«Мне ли не пожалеть…» (Шаров) - страница 49

Совсем иной была Бальменова, и немудрено, что Лептагов очень рано стал ее выделять из остальных хористов. У Бальменовой было очень глубокое и красивое меццо-сопрано, причем прекрасно разработанное. С трех лет с ней занималась бывшая примадонна Мариинского театра и так успешно, что еще два года назад в семье считалось, что она будет профессиональной певицей. Ее даже собирались послать учиться в Милан. На этом настаивала мать Бальменовой, у которой тоже был превосходный голос, но отец, выходец из семьи сектантов, год поколебавшись, поставил на этих проектах крест. Бальменова, по ее словам, приняла решение отца без особого сожаления. Пение не представлялось ей тем делом, которому стоило посвятить жизнь. Через год же она ушла к эсерам, и вопрос сам собой закрылся.

В детстве, если не считать нервов, она была вполне обычным ребенком. Она любила вспоминать своих нянь, жизнь на даче, гимназию, дом, жить ей никогда не было особенно просто, и не только потому, что отношения матери с отцом складывались нелегко. И все равно она была переполнена этим: обновами и сластями, праздниками и любительскими спектаклями — и могла рассказывать о них часами. Лептагов любил слушать ее истории про первые бальные туфельки, сшитые с большими бантами, которые она как талисман хранила до сих пор, даже привезла сюда в Кимры, и про то, как в другой год на рождественском балу (ей тогда было одиннадцать лет) она играла Золушку — все это было хорошо и мирно, и так же светло, как Лептагов помнил собственное детство.

В своих рассказах она была похожа на очень многих, но стоило ей запеть, стоило ее голосу появиться на свет Божий, он как бы брал ее за руку и выводил из этого ряда.
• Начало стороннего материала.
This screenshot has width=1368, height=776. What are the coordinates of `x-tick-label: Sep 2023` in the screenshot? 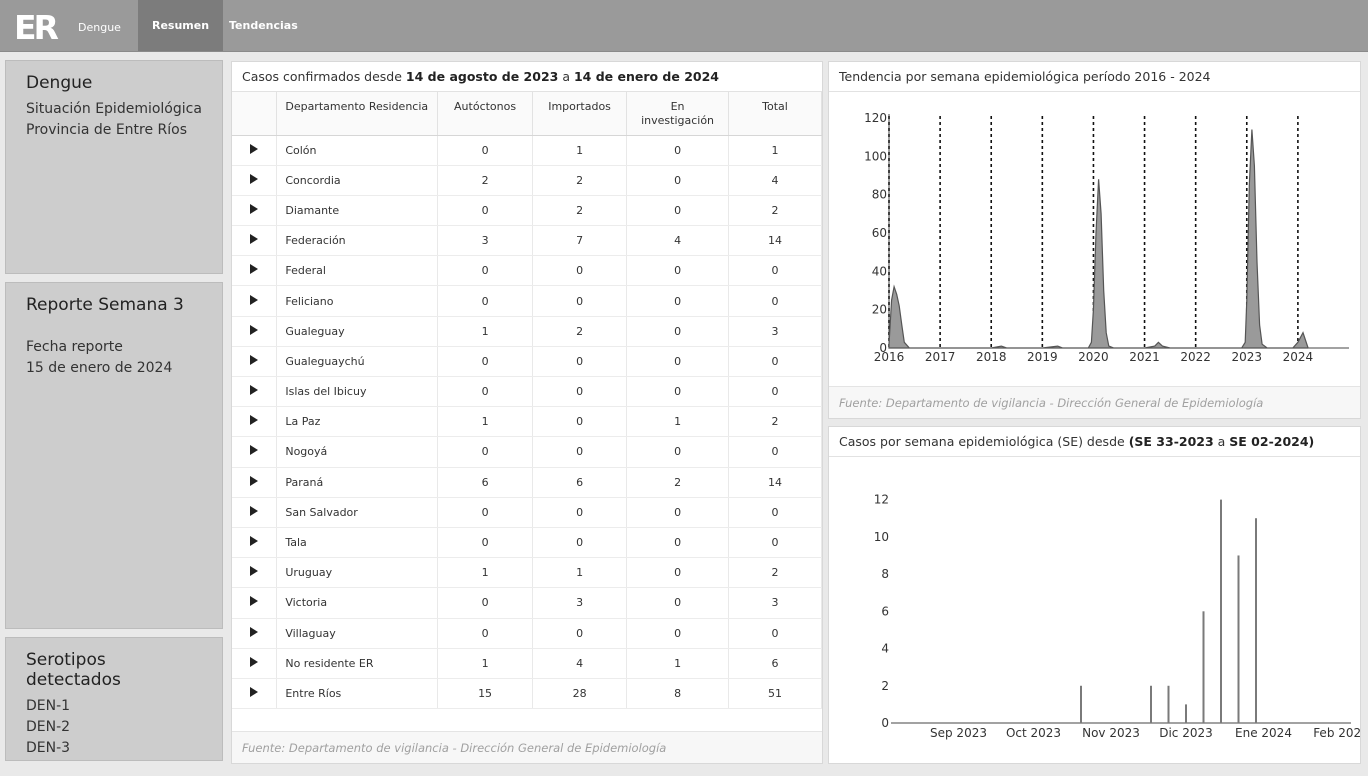 It's located at (958, 733).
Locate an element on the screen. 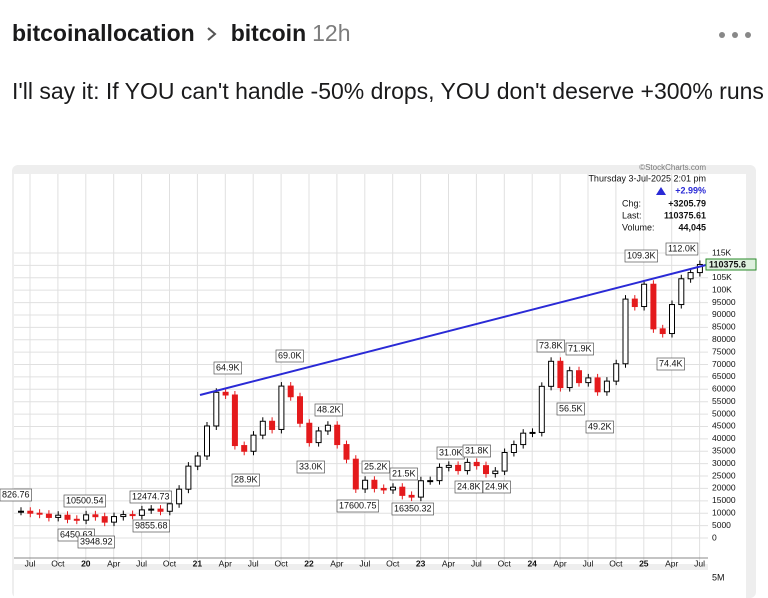 This screenshot has width=768, height=598. annotation: 826.76 is located at coordinates (16, 494).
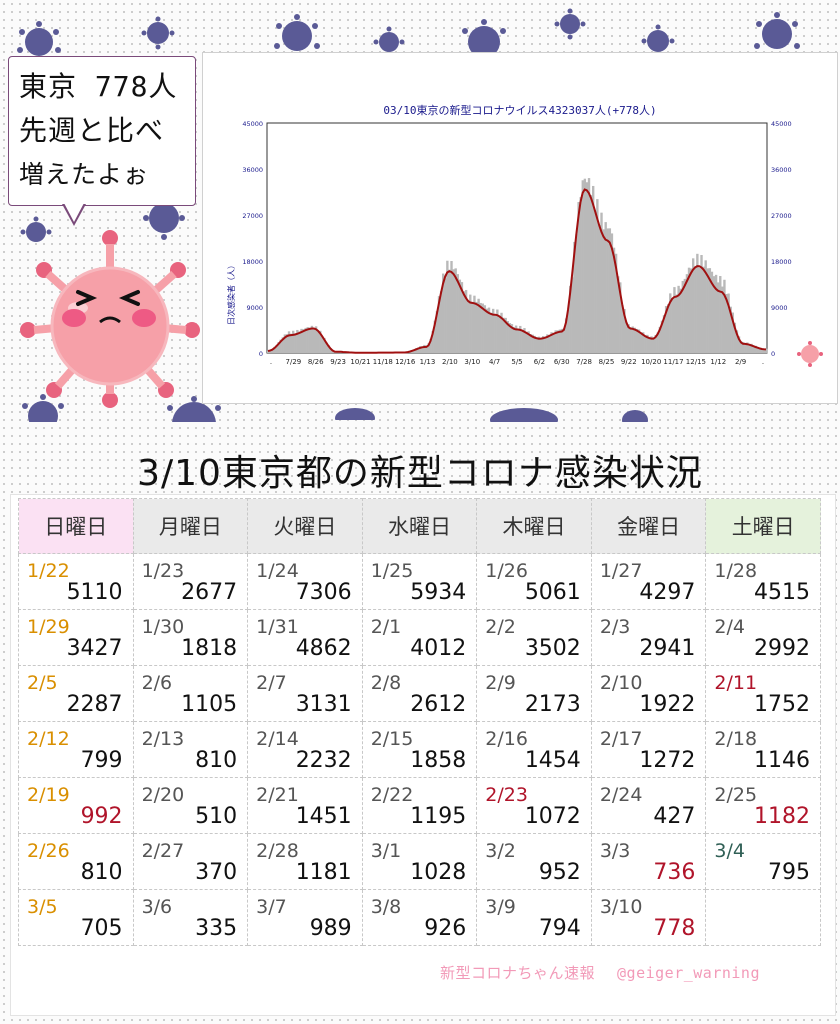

Она погружалась, уходила в себя совсем другую, даже как будто там терялась, и бывали репетиции, когда Лептагову казалось, что ему так и не удастся дозваться, выманить ее обратно. Несчастная, всеми брошенная, она плутала, не умела найти выход, и это было особенно страшно, потому что для других она была открыта, прозрачна, словно стекло. Сегодня она могла быть переполнена горем, завтра снова радовалась, веселилась как дитя, и то, что это не игра, не грим, не переодевание, тем кто слышал ее пение, было ясно с первой же ноты.

Откуда в совсем еще девочке это было, откуда это бралось, сказать невозможно. Он ничему ее не учил, это было бесполезно и не нужно, но его поражала не ее самостийность, а то, что каждый раз она пела совершенно по-новому, как ни он, ни другие раньше никогда не слышали, и главное, все, что было в ее голосе, было живое — дышало, двигалось. Временами он ее спрашивал, где она взяла то, а где это, спрашивал очень осторожно, потому что боялся спугнуть, боялся, что она об этом задумается и станет сначала думать, что петь, а потом уже петь. Но опасаться было нечего: она пела как сомнамбула и потом как сомнамбула ничего не помнила, и все же то, что это была ее собственная жизнь, вся от корки до корки ее, он мог бы поручиться.